DATA EXTRACT:

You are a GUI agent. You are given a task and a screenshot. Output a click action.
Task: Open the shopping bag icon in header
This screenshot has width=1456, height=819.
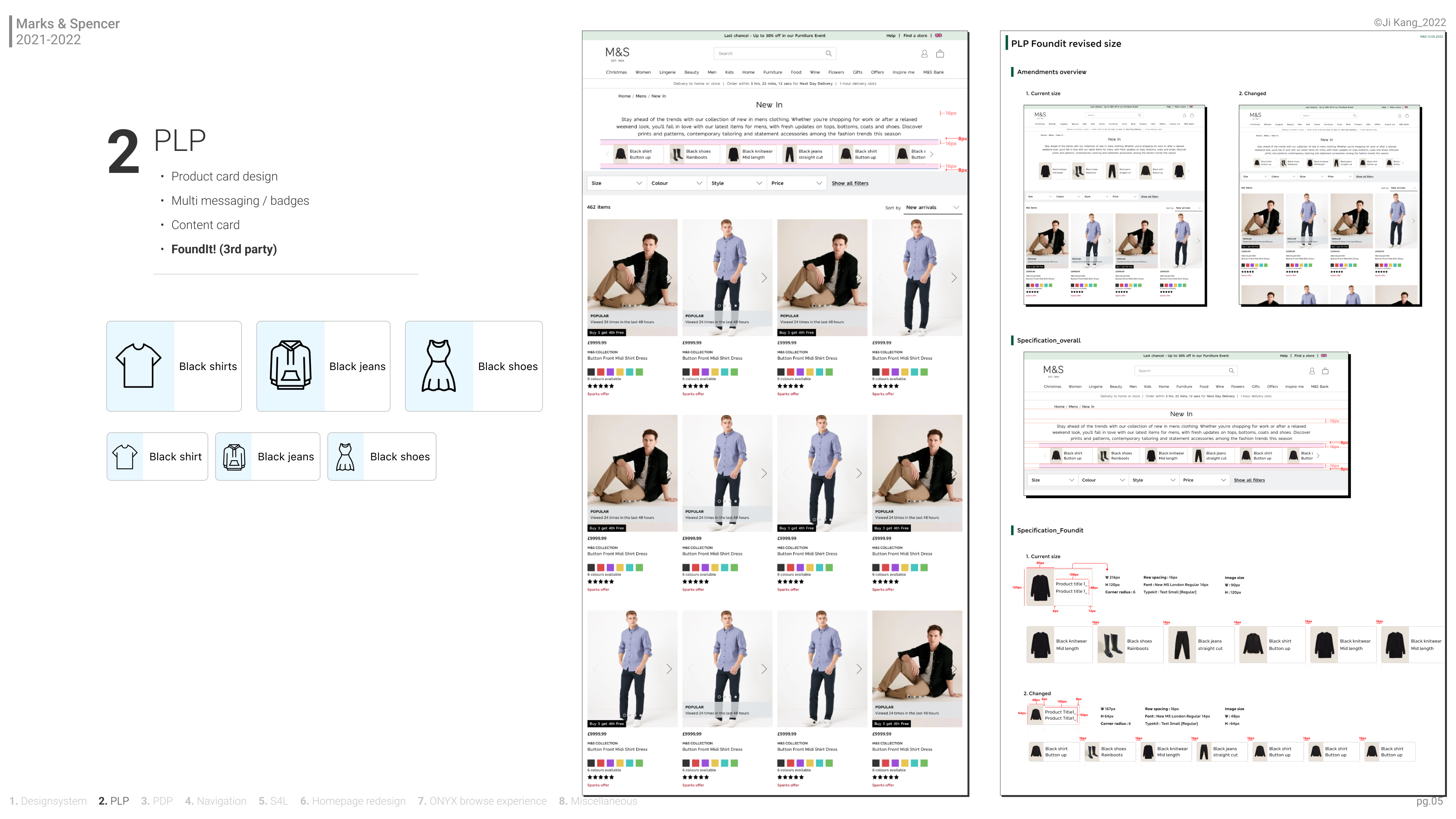940,54
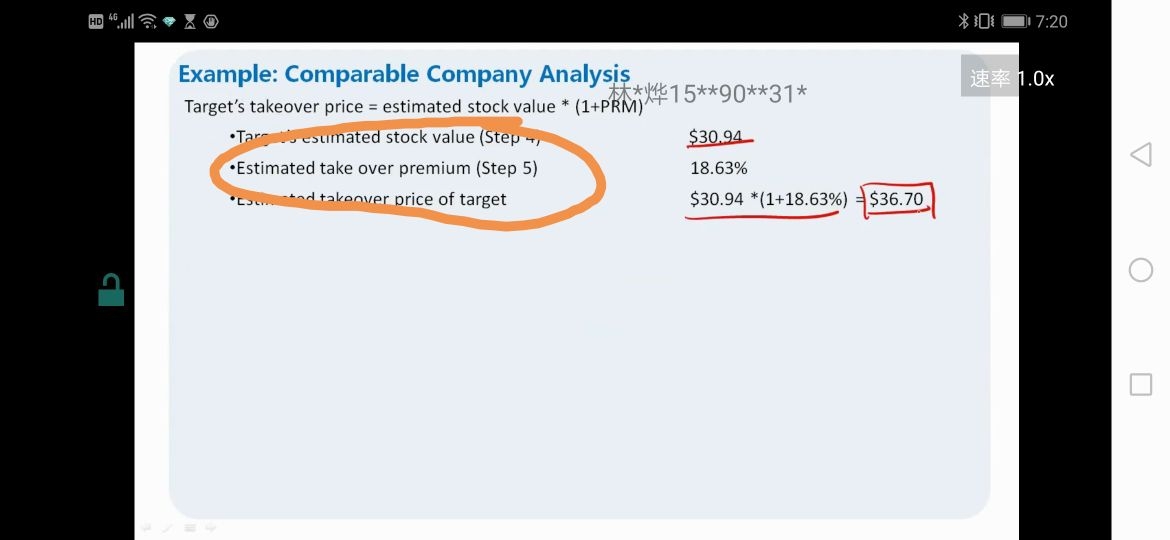This screenshot has height=540, width=1170.
Task: Tap the 7:20 clock in the status bar
Action: tap(1051, 22)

EXERCISE INSTRUCTIONS: Exactly as they appear, copy the lines of the listing above from the first through the one that contains "Task: Open the shopping bag icon in header", and nothing more.

PROBLEM SOLUTION:
You are a GUI agent. You are given a task and a screenshot. Output a click action.
Task: Open the shopping bag icon in header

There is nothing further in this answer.